Texte fourni.
++++++

Faits et procédure :

Après une série de contrôles effectués en ligne sur le site web www.amazon.fr entre décembre 2019 et mai 2020 et sur le site web www.google.fr en mars 2020, la Commission a relevé que des cookies publicitaires étaient automatiquement déposés sur l’ordinateur de l’utilisateur et cela sans action de sa part.

Solution :

La CNIL a considéré qu’en déposant automatiquement des cookies sans information ni consentement préalable, Google et Amazon empêchaient nécessairement les internautes d’exprimer valablement leur consentement.

1)      Qui dit dépôt de cookies publicitaires dit consentement obligatoire

La Commission rappelle que seuls les cookies étant strictement nécessaires au bon fonctionnement du site sont exemptés du consentement de l’internaute. Les cookies déposés par Google et Amazon, n’étant pas essentiels au service, ils ne peuvent être déposés qu’après l’acceptation de l’utilisateur.

L’article 82 de la Loi Informatique et Libertés mis en cause dans ces affaires, dispose très clairement que le dépôt de cookies publicitaires ne peut se faire qu’après l’accord préalable de la personne concernée. Cette obligation de consentement, est d’autant plus renforcée par la définition donnée par le RGPD, selon laquelle le consentement se doit d’être recueilli de façon « libre, spécifique, éclairée et univoque ».

Ainsi la pratique des deux géants du net, de déposer des cookies publicitaires automatiquement à l’arrivée sur leur site était une pratique ne respectant pas le principe du consentement préalable.

2)      Une information claire avant tout

Le gendarme français des données relève aussi le manquement à l’obligation d’informer de façon « claire et complète » (article 82 de la Loi Informatique et Libertés), les utilisateurs de services de communications. Le défaut d’information des deux géants du numérique, se manifestait par l’absence d’informations directes ainsi que par des pratiques d’acceptation et de refus des cookies trop complexes.

·       Il est ainsi reproché à Google de ne pas informer suffisamment les internautes utilisant son moteur de recherche. En effet, malgré la présence d’un bandeau d’informations en pied de page, portant la mention « Rappel concernant les règles de confidentialité de Google », aucune information sur le dépôt automatique de cookies sur le terminal de l’utilisateur ne lui était fourni.

++++++

Bloc de données.

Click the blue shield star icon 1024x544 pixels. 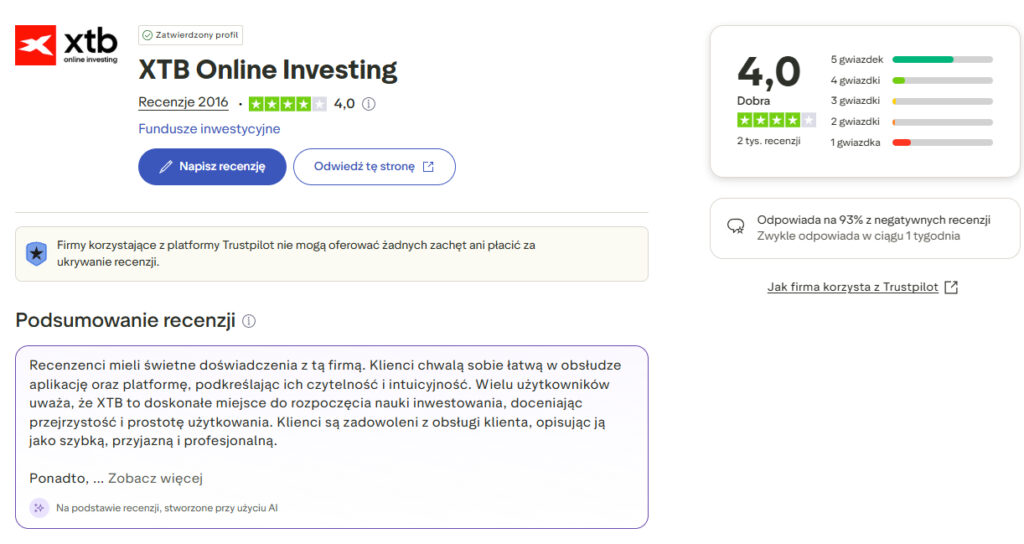(x=37, y=253)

++++++

Objectif. Prolongez le texte sur les cookies publicitaires de Google et d'Amazon en reprenant juste après sa dernière phrase.

Réponse.
De plus, le droit d’opposition de l’utilisateur n’était pas respecté car malgré le refus de ce dernier, un cookie publicitaire était toujours stocké sur son terminal « l'information fournie par les sociétés ne permettait pas aux utilisateurs résidant en France d'être préalablement et clairement renseignés quant au dépôt de cookies sur leur ordinateur ni, par conséquent, des objectifs de ces cookies et des moyens mis à leur disposition quant à la possibilité de les refuser ».

 

·       Même constat du côté d’Amazon. De façon similaire, l’autorité de contrôle s’est rendue compte qu’en naviguant sur le site www.amazon.fr, le bandeau d’information ne présentait que d’une manière générale et approximative, les finalités des traceurs déposés, via la mention « En utilisant ce site, vous acceptez notre utilisation de cookies pour offrir et améliorer nos services. En savoir plus ».  Ainsi l’internaute ne pouvait comprendre que les cookies déposés avaient pour objectif de lui proposer de la publicité personnalisée mais surtout qu’il lui était possible de les refuser.

 

Pire encore, lorsqu’un utilisateur arrivait sur le site www.amazon.fr en ayant cliqué sur une publicité provenant d’un site web tiers (par exemple : une liste de résultats dans un moteur de recherche), le défaut d’informations était encore plus accablant.

 

La CNIL précise en ce sens :

« A cet égard, à l’article 2 de sa recommandation de 2013, la Commission rappelait notamment que l’information devait être préalable au recueil du consentement mais également visible, mise en évidence et complète. En conséquence, la Commission recommandait aux responsables de traitement de mettre en œuvre un mécanisme de recueil de consentement en deux étapes :

- première étape : l’internaute qui se rend sur le site d’un éditeur (page d'accueil ou page secondaire du site) doit être informé, par l’apparition d’un bandeau : des finalités précises des cookies utilisés ; de la possibilité de s’opposer à ces cookies et de changer les paramètres en cliquant sur un lien présent dans le bandeau ;

- seconde étape : les personnes doivent être informées de manière simple et intelligible des solutions mises à leur disposition pour accepter ou refuser tout ou partie des cookies nécessitant un recueil du consentement : pour l’ensemble des technologies visées par l’article 32-II précité ; par catégories de finalités : notamment la publicité, les boutons des réseaux sociaux et la mesure d'audience. »

3)      La compétence de la CNIL

Google remet en cause la compétence matérielle de la CNIL en vertu du « mécanisme de guichet unique » posé par le RGPD, selon lequel c’est l’autorité de contrôle irlandaise (DPC) en tant qu’autorité « chef de file », qui aurait dû se prononcer. On appelle « autorité chef de file », l’autorité de protection des données du pays où se trouve l’établissement principal de l’entreprise.

Or Google Ireland Limited a son établissement principal en Irlande. En réponse, le régulateur français précise que le mécanisme de guichet unique ne s’applique pas en l’espèce car il ne concerne que les dispositions du RGPD. Or, l’utilisation des cookies est encadrée par la directive e-Privacy, transposée en droit interne par la Loi Informatiques et Libertés.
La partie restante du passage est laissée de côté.